Element lookup data:
________________________________________
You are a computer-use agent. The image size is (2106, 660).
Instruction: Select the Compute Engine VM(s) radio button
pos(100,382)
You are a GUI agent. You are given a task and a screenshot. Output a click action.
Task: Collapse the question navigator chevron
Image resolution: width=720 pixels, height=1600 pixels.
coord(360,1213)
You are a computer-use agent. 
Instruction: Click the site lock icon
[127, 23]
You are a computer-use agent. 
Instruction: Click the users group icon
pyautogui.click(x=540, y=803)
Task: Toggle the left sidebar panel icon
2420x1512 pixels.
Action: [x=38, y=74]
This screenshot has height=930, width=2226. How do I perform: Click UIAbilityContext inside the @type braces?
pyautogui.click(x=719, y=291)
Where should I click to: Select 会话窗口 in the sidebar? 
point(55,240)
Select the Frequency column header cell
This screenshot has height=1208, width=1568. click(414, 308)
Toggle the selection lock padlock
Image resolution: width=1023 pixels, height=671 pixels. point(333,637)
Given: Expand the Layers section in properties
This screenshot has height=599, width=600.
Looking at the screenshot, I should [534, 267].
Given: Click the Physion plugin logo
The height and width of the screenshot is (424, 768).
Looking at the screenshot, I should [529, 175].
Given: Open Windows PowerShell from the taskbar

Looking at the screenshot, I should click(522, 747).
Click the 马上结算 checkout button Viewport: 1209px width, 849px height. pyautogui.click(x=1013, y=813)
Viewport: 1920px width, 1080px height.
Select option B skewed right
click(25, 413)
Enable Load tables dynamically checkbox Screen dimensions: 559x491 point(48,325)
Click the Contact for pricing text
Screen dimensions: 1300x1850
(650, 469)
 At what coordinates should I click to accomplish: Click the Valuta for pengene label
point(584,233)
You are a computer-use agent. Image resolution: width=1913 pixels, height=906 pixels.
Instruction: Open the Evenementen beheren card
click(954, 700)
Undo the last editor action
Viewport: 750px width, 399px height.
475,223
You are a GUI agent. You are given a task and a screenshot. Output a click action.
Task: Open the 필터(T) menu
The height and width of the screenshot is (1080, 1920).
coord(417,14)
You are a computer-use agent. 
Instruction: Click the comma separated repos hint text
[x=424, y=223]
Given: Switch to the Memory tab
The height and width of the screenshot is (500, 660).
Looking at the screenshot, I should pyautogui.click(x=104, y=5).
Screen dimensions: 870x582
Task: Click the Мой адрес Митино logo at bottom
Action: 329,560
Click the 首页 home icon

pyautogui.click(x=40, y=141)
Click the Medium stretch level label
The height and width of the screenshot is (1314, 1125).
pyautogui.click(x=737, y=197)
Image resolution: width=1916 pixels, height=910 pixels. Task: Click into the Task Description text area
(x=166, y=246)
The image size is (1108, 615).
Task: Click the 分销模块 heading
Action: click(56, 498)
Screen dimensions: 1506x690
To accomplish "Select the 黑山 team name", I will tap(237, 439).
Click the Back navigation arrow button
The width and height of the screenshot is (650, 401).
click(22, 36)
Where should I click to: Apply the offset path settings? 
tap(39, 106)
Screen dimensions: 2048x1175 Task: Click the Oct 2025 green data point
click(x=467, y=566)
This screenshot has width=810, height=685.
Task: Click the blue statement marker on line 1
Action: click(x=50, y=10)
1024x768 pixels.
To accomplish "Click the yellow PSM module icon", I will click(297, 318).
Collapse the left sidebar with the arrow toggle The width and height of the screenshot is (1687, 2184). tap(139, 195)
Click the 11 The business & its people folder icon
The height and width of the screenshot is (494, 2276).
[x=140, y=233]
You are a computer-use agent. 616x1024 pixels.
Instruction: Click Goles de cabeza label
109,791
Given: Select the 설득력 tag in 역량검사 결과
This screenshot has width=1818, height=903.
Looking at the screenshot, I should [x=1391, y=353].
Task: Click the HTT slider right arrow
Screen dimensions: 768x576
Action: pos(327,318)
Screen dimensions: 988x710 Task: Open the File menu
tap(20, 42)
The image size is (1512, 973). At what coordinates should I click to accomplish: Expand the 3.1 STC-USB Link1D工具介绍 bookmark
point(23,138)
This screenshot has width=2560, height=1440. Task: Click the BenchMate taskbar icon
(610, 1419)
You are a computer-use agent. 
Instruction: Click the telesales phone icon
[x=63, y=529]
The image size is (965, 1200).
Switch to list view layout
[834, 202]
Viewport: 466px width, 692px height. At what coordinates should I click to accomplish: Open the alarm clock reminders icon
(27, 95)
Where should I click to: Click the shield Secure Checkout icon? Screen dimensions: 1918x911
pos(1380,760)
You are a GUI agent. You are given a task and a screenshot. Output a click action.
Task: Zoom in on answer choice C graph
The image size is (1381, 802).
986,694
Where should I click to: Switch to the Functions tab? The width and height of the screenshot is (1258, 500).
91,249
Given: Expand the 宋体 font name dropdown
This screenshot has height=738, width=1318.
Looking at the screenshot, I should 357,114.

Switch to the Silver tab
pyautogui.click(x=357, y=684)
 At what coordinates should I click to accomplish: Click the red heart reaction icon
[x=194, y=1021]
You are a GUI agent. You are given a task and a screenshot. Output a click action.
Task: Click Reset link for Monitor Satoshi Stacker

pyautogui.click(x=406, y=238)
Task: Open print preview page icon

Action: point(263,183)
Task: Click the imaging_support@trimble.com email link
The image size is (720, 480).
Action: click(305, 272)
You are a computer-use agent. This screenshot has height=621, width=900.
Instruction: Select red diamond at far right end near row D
________________________________________
◆ Goal
Rewrite the data from its first line through the line containing "point(55,240)", keeping every line and shifting each coordinate in the answers by adding 28 to it. Change nothing else.

◆ Exercise response
You are a computer-use agent. The image size is (2106, 660).
Instruction: Select the Compute Engine VM(s) radio button
pos(128,410)
You are a GUI agent. You are given a task and a screenshot. Output a click action.
Task: Collapse the question navigator chevron
Image resolution: width=720 pixels, height=1600 pixels.
coord(388,1241)
You are a computer-use agent. 
Instruction: Click the site lock icon
[155, 51]
You are a computer-use agent. 
Instruction: Click the users group icon
pyautogui.click(x=568, y=831)
Task: Toggle the left sidebar panel icon
2420x1512 pixels.
Action: [x=66, y=102]
This screenshot has height=930, width=2226. How do I perform: Click UIAbilityContext inside the @type braces?
pyautogui.click(x=747, y=319)
Where should I click to: Select 会话窗口 in the sidebar? 
point(83,268)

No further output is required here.